Within the data that follows, tally every line containing "agent". Provide only the tally.

━━━━━ Records for the exercise ━━━━━

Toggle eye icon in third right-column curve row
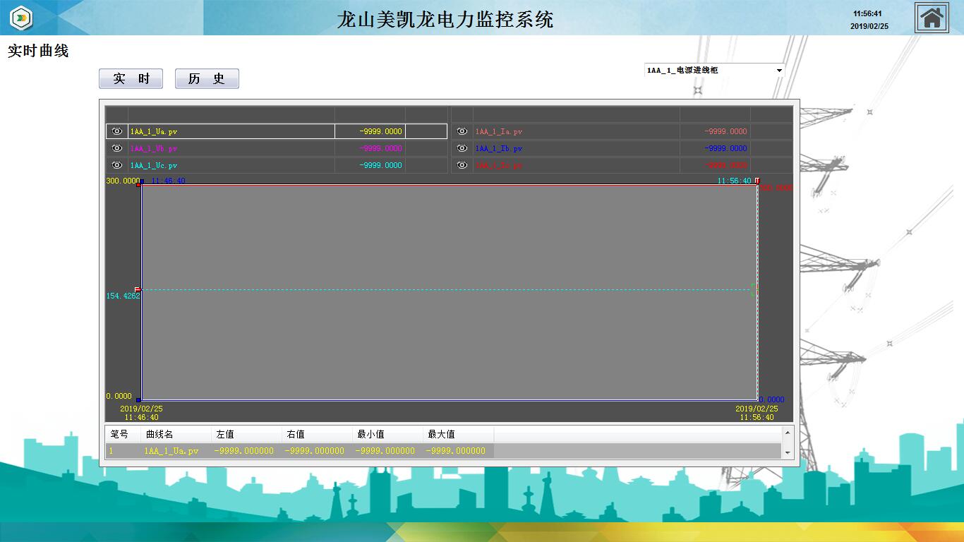(x=462, y=165)
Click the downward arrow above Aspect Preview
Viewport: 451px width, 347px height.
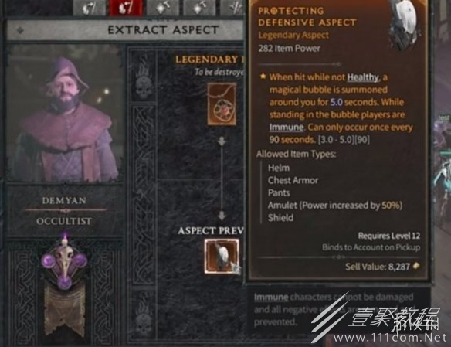click(222, 216)
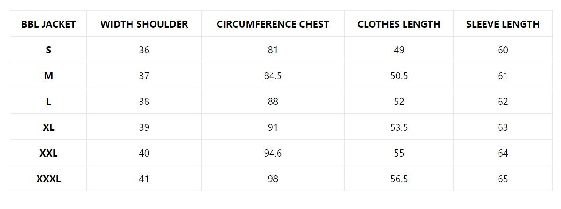
Task: Click the M size row label
Action: pyautogui.click(x=48, y=76)
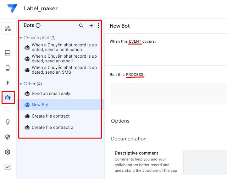Collapse the Other (4) group
The height and width of the screenshot is (179, 227).
(21, 84)
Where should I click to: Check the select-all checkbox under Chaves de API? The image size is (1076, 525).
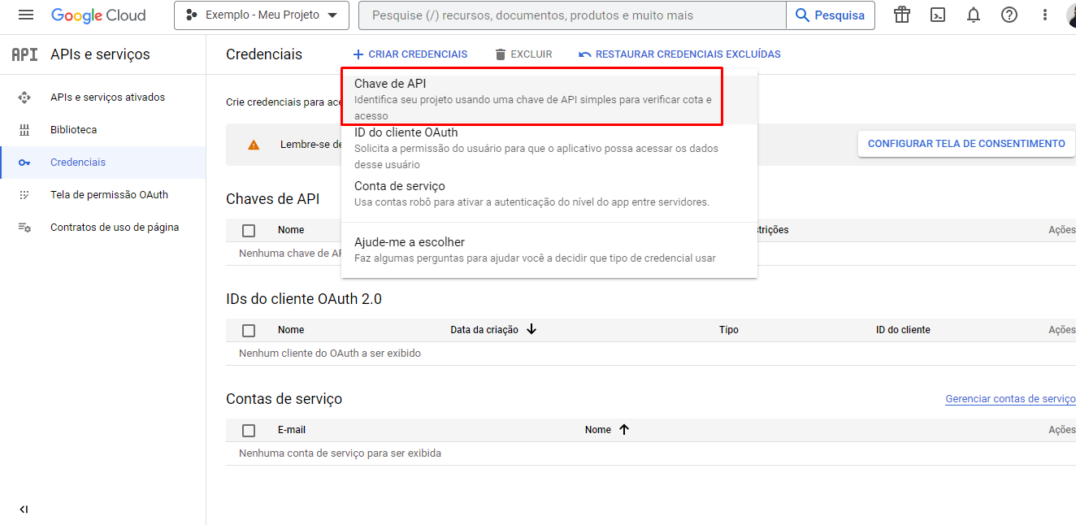point(249,230)
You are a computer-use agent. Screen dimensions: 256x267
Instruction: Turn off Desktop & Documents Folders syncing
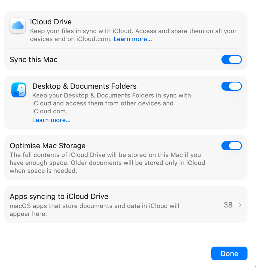coord(231,86)
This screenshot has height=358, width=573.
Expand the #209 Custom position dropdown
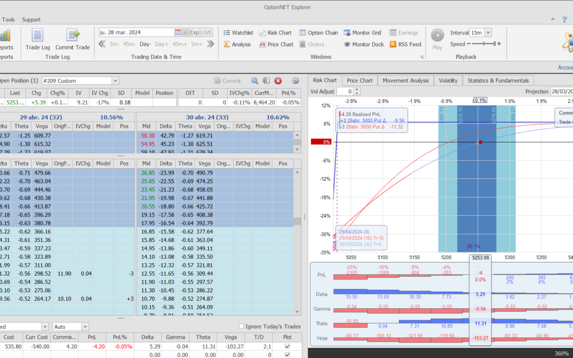point(116,81)
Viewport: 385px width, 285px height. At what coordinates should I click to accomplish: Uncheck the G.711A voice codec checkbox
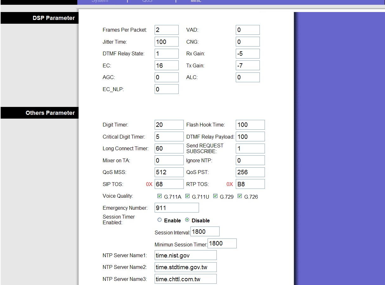(160, 196)
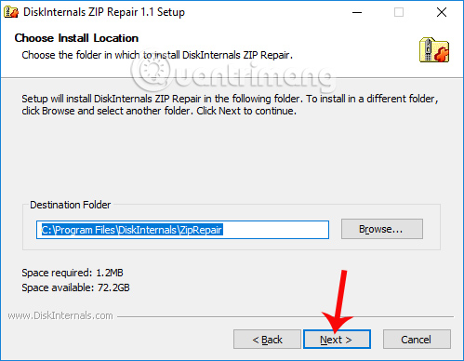Minimize the Setup window
This screenshot has height=361, width=464.
coord(357,12)
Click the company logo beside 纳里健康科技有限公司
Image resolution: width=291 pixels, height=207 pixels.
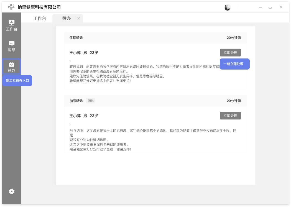click(x=11, y=7)
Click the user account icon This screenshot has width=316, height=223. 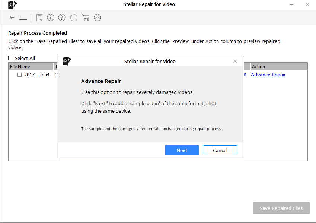coord(97,18)
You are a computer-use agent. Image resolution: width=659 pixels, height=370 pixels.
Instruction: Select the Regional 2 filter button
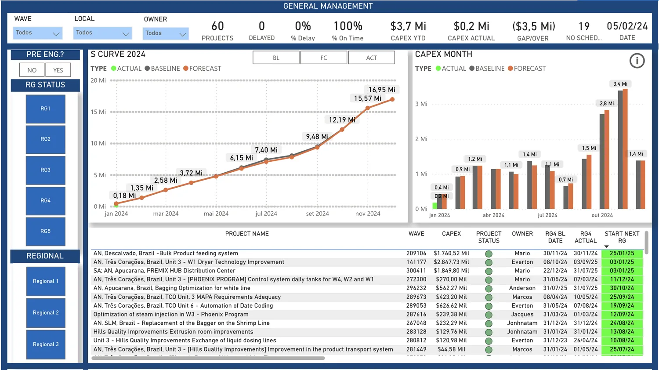click(46, 313)
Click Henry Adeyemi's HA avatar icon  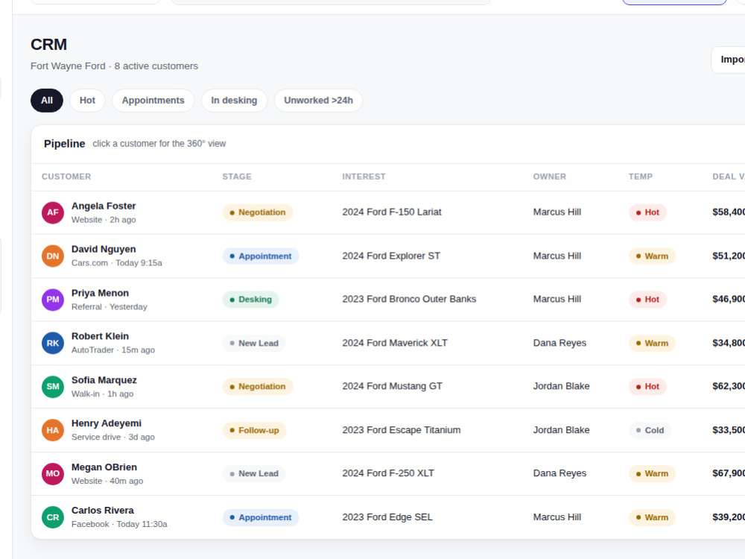pos(53,430)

━━━━━

_Finished exercise_.
2